Sunday, April 15, 2012

Everyone and the Other

For centuries business evolved looking to standardize itself. From the creation of currency trading in Northern Europe to Holland's stock markets in the 1600s to the birth of farm future contracts in Chicago.

Non-standard contracts make news when they are profitable like selling mortgages to the Amish or micro-finance.

And nowadays, the powerful machine of marketing and branding seems to override general accepted Truths built over centuries.

Customized contracts that have left clients and whole municipalities bankrupt have been the norm. The word liquidity was deleted as consideration when packaging the sale for special clients who deserved one on one undivided attention but end up buying sure losses.

It is like a plague of unlearning has hit the world in the last 10 years. All the sudden automated trading has been a middle man in the transactions even on the trading platforms that advertised it differently.

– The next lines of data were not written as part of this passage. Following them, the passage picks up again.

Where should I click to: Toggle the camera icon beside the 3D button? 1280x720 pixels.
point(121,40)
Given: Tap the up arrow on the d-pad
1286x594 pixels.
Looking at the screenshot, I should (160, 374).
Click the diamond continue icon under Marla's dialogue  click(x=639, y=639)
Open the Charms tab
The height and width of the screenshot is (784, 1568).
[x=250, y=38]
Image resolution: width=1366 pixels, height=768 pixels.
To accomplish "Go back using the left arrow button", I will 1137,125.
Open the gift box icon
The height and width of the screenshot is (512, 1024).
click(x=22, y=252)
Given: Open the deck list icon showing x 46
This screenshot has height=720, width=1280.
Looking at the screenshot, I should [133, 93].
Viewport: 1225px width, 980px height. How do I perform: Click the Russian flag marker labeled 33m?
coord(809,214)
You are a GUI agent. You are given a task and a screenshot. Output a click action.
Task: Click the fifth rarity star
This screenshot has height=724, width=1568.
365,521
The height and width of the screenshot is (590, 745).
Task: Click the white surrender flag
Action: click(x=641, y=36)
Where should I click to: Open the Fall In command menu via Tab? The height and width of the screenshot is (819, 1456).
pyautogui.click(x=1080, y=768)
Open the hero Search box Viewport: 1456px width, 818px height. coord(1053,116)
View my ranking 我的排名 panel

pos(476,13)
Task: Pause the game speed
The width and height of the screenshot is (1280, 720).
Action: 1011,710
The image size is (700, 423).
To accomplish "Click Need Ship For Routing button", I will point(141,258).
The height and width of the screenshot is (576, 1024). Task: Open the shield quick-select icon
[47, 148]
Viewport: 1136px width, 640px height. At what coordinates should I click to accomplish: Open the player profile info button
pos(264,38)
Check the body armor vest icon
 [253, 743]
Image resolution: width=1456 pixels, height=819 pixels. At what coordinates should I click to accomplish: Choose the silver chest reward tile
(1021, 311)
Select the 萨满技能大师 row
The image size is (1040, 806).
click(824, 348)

And now, even traders are blindsided because every party believes they are the other. They believe they are outside the system. This is a belief that has been built on the moment of sale. A believe that every buyer or seller is part of the inner circle; therefore, standardization doesn't apply to them.

And...the system is believing their own pitch by allowing this sense of insider grouping. Regulation can't rewire the system.

We are again on a cycle propelled by the networks. And no government or agency can track these "specialties."

The one-hour walk out of traders in Chicago is a sign that the system is contradictory. A customized large trade bypassed the trading floor without even posting prices. Either traders and real capitalism are a sign of the past, or the system is completely forgetting why it was built.